Quand il eut pris les divers objets que Marette avait réunis pour lui dans la chambre de débarras, en s’assurant, sur le seuil de la porte, par de petits mouvements d’épaules, que les courroies du havresac étaient bien en place, il devint soucieux.

Ce premier redressement de taille instinctif sous l’équipement, et qui est comme le premier élan du départ, ne fit qu’accentuer son malaise. De nouveau, il se dit qu’on allait l’accuser d’un meurtre. Mais l’infamie de son chef méritait ce châtiment. Sa conscience ne lui reprochait rien. Dès lors qu’importait le jugement des hommes ? Ne fallait-il pas lutter pour Marette, qui lui appartenait, qui était son bien le plus précieux ? Elle lui dirait son secret, qui ne pouvait être que très noble. Tout s’éclaircirait.

Avec une vive impatience il alla heurter à la porte de Marette.

— Pas encore, dit la chère voix.

Ce fut plus de dix minutes, peut-être un quart d’heure, qu’il dut attendre.
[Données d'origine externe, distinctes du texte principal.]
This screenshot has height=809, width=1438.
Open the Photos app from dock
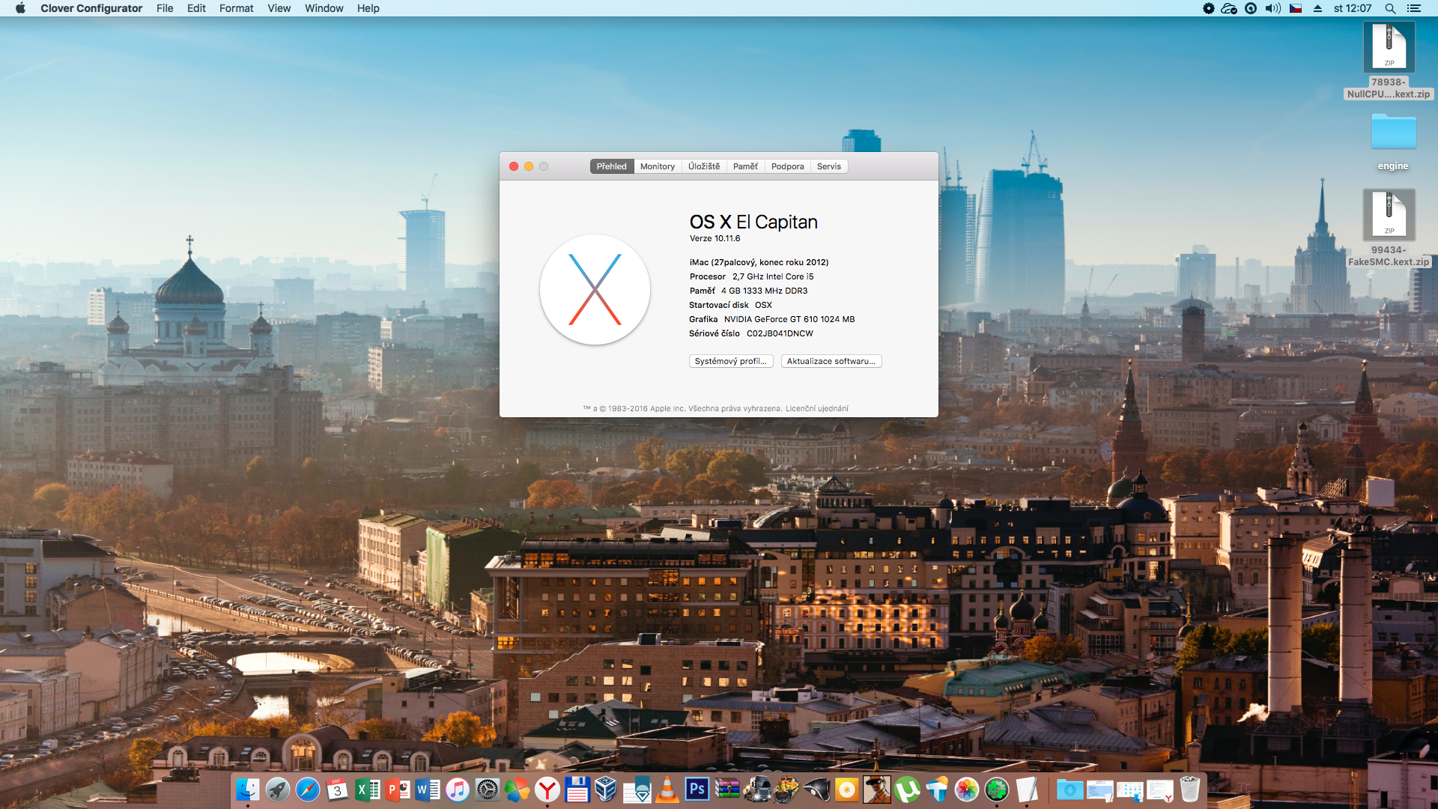pyautogui.click(x=966, y=790)
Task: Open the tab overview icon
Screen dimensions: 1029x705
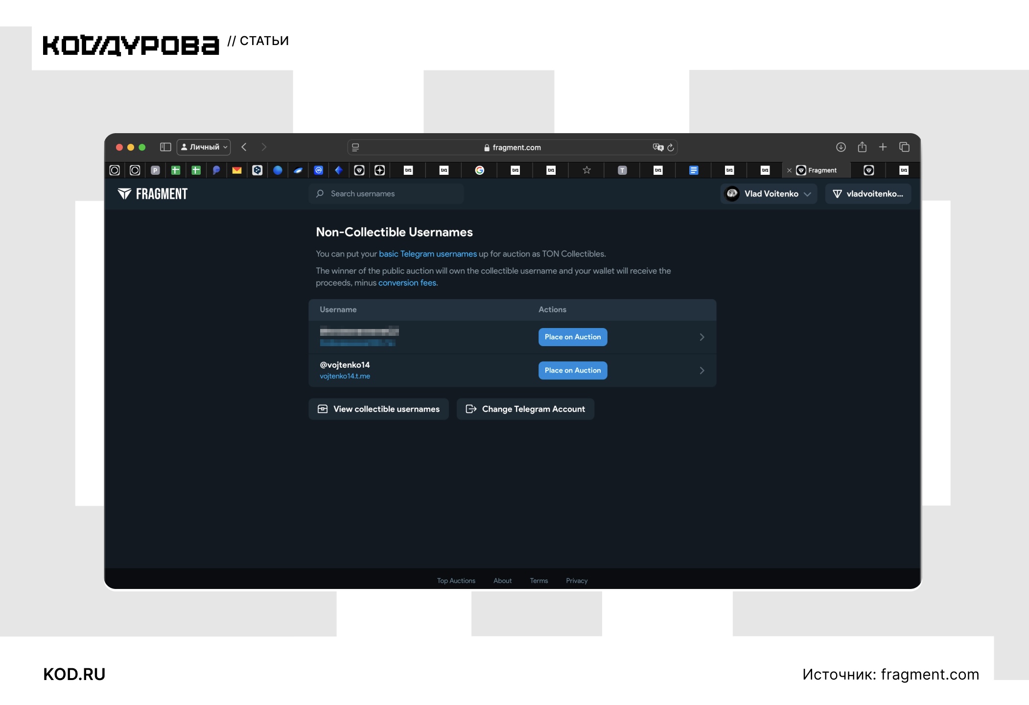Action: [904, 147]

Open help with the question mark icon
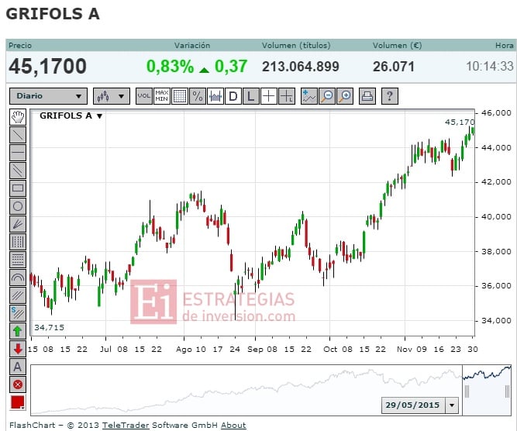[389, 96]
Il était occupé à refaire son paquetage, préparé avec trop de hâte, lorsqu’elle l’appela.

Elle lui ouvrit, recula de deux pas pour le laisser entrer, et il la vit, sous la lumière de leurs deux lampes, dans un gracieux costume de velours bleu à côtes, dont la jaquette la moulait étroitement et dont la jupe lui descendait seulement un peu au-dessous des genoux.
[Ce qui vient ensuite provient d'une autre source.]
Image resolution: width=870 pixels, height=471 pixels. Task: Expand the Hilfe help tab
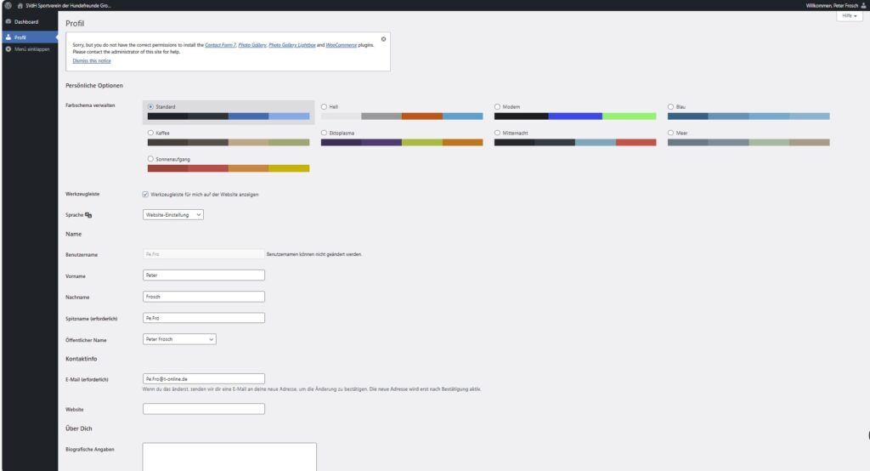click(x=850, y=16)
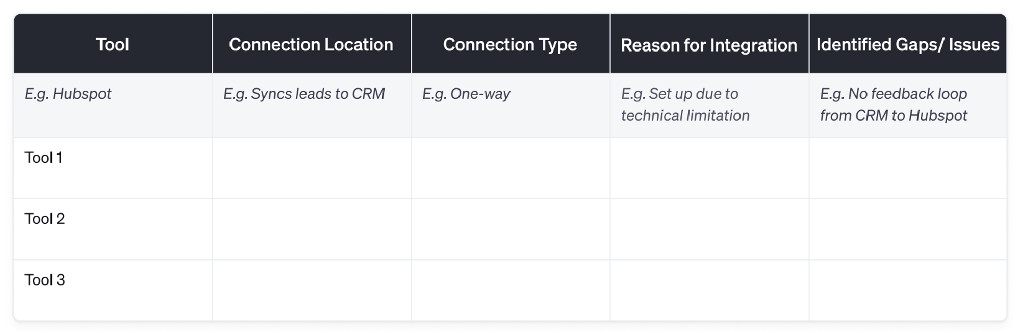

Elle avait ramassé ses cheveux sous une ample toque de loutre, et ses jambes fines étaient prises dans de hautes bottines en peau de caribou. Dans ce costume elle paraissait à la fois plus fragile et plus vigoureuse. Ses yeux brillaient d’une animation qui colorait vivement ses joues. Kent la regarda un instant, et lui dit sa satisfaction par un bref mouvement de tête auquel elle répondit par un raidissement du corps.

— Voilà, à la grâce de Dieu, dit-elle en ramassant à ses pieds un petit paquet dont Kent s’empara aussitôt.

Il recommençait de pleuvoir. Un vent violent et le lointain roulement du tonnerre à l’ouest indiquaient qu’un nouvel orage ne tarderait pas à passer sur la forêt.

— Attendez-moi, Kent, je suis tout de suite à vous, fit Marette sur la porte du corridor.

Et presque aussitôt elle ajouta d’une voix basse, humble, mais insistante :

— Il faut que vous le mettiez, Kent.

C’était le grand vêtement caoutchouté de Kedsty qu’elle lui apportait.

Comme il ne fit aucune objection, ce fut d’un ton de triomphe qu’elle lui cria, dans le vent :

— Hardi ! Kent. Tenons-nous ferme, et courons au bayou. Ils ne nous auront pas.

Elle lui avait expliqué tantôt qu’ils devaient se rendre, non au dépôt de Crossen, mais au bayou de Kim. « Doigts-Sales », qui s’était refusé à croire que Kedsty laisserait filer Kent avec la brigade de Lassalle, et avait insisté pour que Marette partît avec Kent, avait fait parer un petit canot avec cabine à deux places. Ils le trouveraient amarré près du rivage. Mooie leur aurait été bien nécessaire pour les aider à s’embarquer dans la nuit noire, mais il ne fallait pas compter sur lui.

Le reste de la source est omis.